Le jeune prophète de Nazareth, par son action de libération, révèle un visage de Dieu tout à fait inhabituel. Jean-Baptiste lui-même ne s’y retrouve plus. De sa prison, il envoie deux disciples demander à Jésus : « Es-tu celui qui doit venir ou devons-nous en attendre un autre ? » (Luc 7,19)
La réponse est sans appel : « Allez rapporter à Jean ce que vous avez vu et entendu. Les aveugles voient, les boiteux marchent, les lépreux sont guéris, les sourds entendent, les morts ressuscitent et la Bonne Nouvelle est annoncée aux pauvres. » Luc 7,21-22
Comment s’y prend Jésus ? Il commence par reconnaître la dignité des pauvres. Pour lui, la seule attitude qui puisse libérer quelqu’un, c’est de reconnaître sa dignité. Auprès de lui, les pauvres découvrent avec joie qu’ils sont aimés de Dieu. Ils sont reconnus comme des êtres humains à part entière.
J’ai été invité à rencontrer les Roms de Choisy-le-Roi. Expulsés, ils ont trouvé refuge dans un gymnase de la ville. Beaucoup de monde s’était rassemblé avec des élus et des responsables d’association. Nous avons pris la parole pour dénoncer l’injuste traitement fait aux Roms. Puis vint le tour d’une femme de la communauté des Roms : « Par votre solidarité et vos paroles, dit-elle, nous sommes touchés à l’âme et très émus. Merci de reconnaître que nous sommes des êtres humains comme vous. Nous ne sommes pas dangereux pour vous. Nous voulons vivre simplement parmi vous. »
A Creil, dans l’Oise, des travailleurs africains sont en grève depuis bientôt un an pour obtenir leur régularisation. A plusieurs reprises, ils m’ont invité à les rejoindre à la bourse du travail qu’ils occupent. Leur porte-parole, Issa, déclare : « Depuis le 12 octobre 2009, nous avons tout perdu : nos emplois, nos logements. Nous n’avons plus rien. Mais il nous reste notre dignité et notre volonté puissante d’être reconnus comme des êtres humains. »
L’homme de Nazareth, par son action de libération, a porté l’espérance des pauvres. Il est allé au devant d’eux. Il a mangé à leur table. Les pauvres se sont reconnus en lui. Personne n’était exclu. Un avenir s’ouvrait devant eux.

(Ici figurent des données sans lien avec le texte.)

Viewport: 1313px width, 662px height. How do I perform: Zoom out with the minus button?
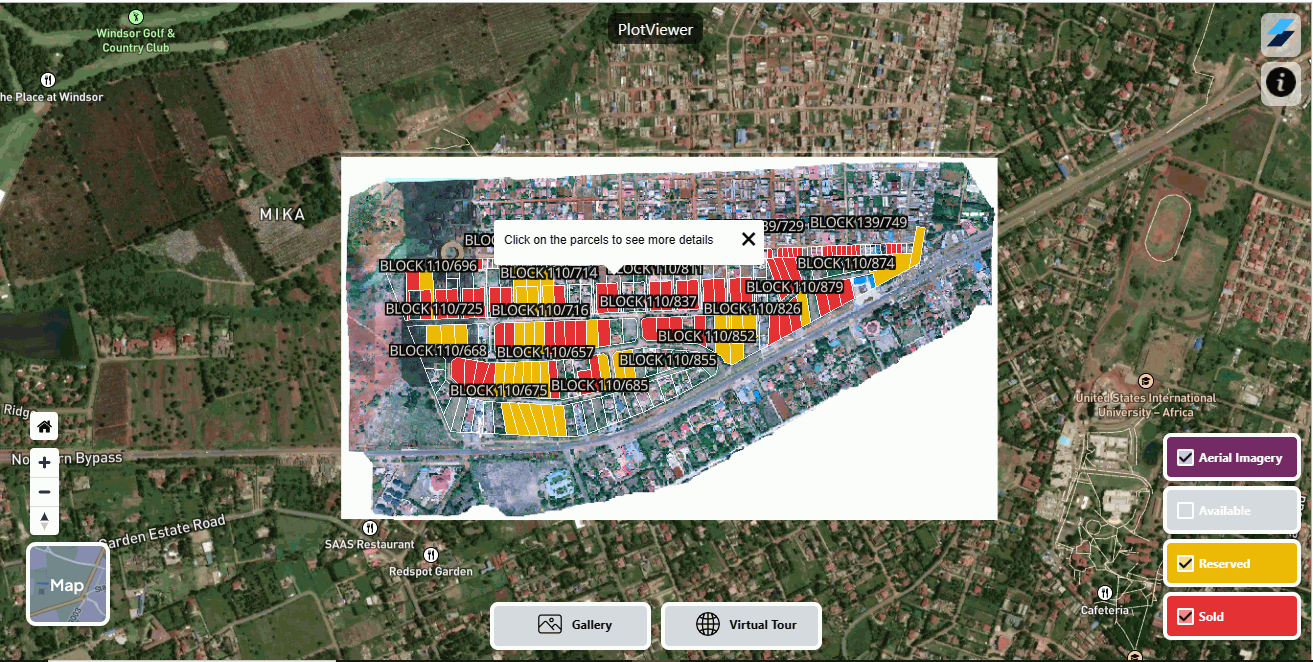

Comment ne pas faire mémoire, ici, du professeur Léon Schwartzenberg qui a consacré les dernières années de sa vie à la défense des sans papiers et des sans logis ! A son enterrement au cimetière de Montparnasse, les pauvres, en très grand nombre, s’étaient invités. Leur seule présence valait le plus beau des témoignages. Léon Schwartzenberg, juif athée, a porté l’espérance des pauvres.
Qu’il en soit ainsi pour nous. Avec la grâce de Dieu.
Jacques Gaillot
Merci pour ces bonnes paroles qui réconcilient mais je ne me sens pas pour autant d’une église qui enferme la parole depuis des siècles en matière d’égalité homme femme, de célibat depuis Latran (1132) ?
Quelle manipulation des consciences ? quelle infaillibilité décrêtée au 19ème par opposition au peuple (à la révolution) pour rétablir le droite divin que les rois avaient perdus au 18ème siècle.
Pourquoi tant de complaisance avec la réception d’un Président (Chanoine??) qui tourne le dos aux droits de l’homme…
SI TOTEM LIBERTATEM TOTEM DIGNITATEM écrite vers 610 de notre ère.